In 2019, the Pew Research Center (PRC) questioned 38,426 people in 34 countries. One of the goals was to find the connection between God and morality. The basic question is this: Can a person be morally good and not believe in God? Globally, the response was that 51% don’t believe the relationship with God is necessary to have good morals. However, from country to country it varied greatly. For example, in Sweden, 90% don’t think that belief in God is connected with morality. Yet, in Kenya, 95% believe good morals are connected to belief in God. In the U.S., 54% believe you can be good without God. The study shows that those in developing nations have a higher esteem of God and the importance of religion. Countries with greater wealth are less likely to put an emphasis on either. No surprise there. What do you think, reader? Is belief in God necessary in order to be moral and have good values?
To answer this, we need to define terms. In this study by PRC, “moral” and “good” were not given a standard or definition. Those are very vague terms without a context.
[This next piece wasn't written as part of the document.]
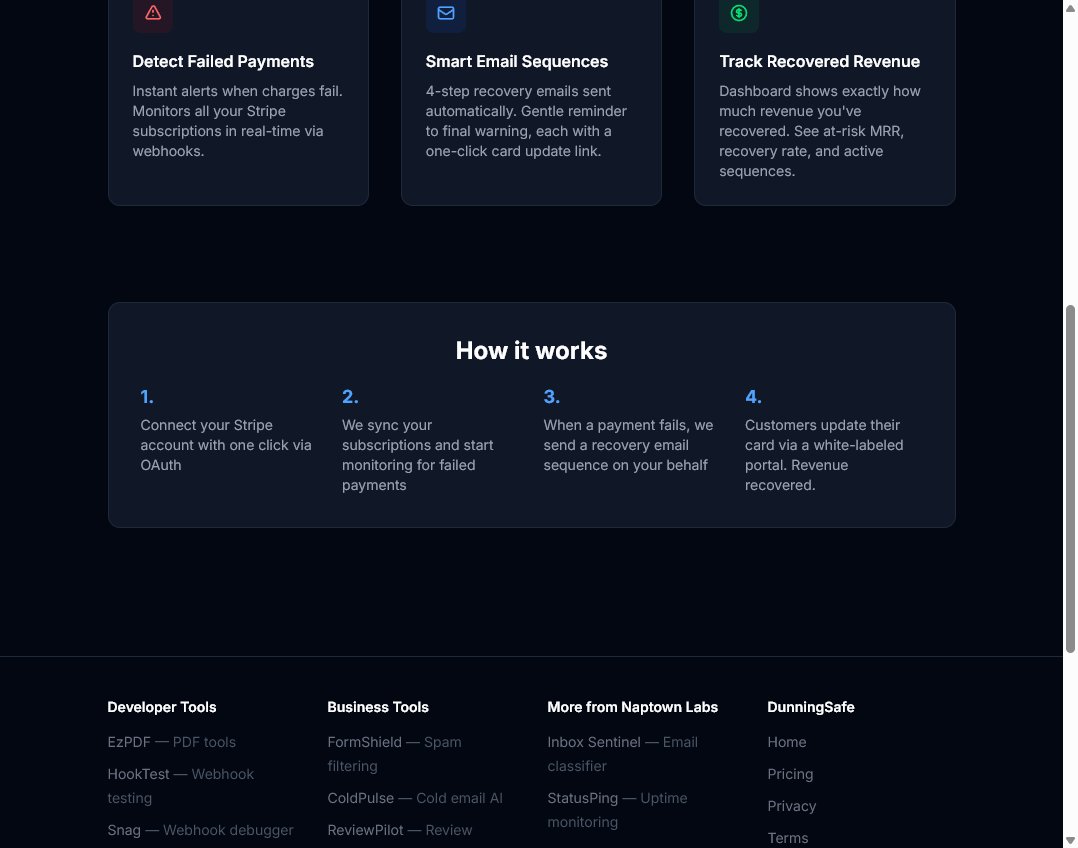
Task: Open the Inbox Sentinel email classifier link
Action: pyautogui.click(x=594, y=742)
Some believe that good might be determined by Natural Law. “Natural law holds, essentially, that there is a fundamental moral law or moral source of law above man, the basic precepts of which are reasonably knowable” (Murray, “Natural Law and Legal Positivism in the Nuremberg Trials”). A good and virtuous German of the Nazi party in the 1940s was very different from the majority of the world. During the Nuremburg Trials, it was stated that what the Nazi party did was against Natural Law. Others might believe that law establishes morality. However, there are things you can legally do in the United States today that were socially and legally prohibited in the 1950s and 60s. Law is not an objective moral code. “Law tries to create a basic, enforceable standard of behavior necessary in order for a community to succeed and in which all people are treated equally” (Ethics.org.au, “Ethics, Morality, and Law—What’s the Difference?”). Others might believe that a moral code is set up by socially accepted practices in a group, much like tribal laws found in isolated indigenous groups. Incidentally, our society was founded on Biblical principles, but that has been changing for a while.
Here is the crux of the matter. If we are trying to be good by our own standard of good, then we don’t need God. The result of that line of thought is that there is no objective moral code. Every man will do what is right in his own eyes (Judg. 17:6). But, if you believe in God and that He created all things, then you must recognize that He is the origin of all order, which includes morality. “It is not in man who walks, to direct his steps” (Jer. 10:23). God is the origin of all that is right and good. Society or accepted practice is not.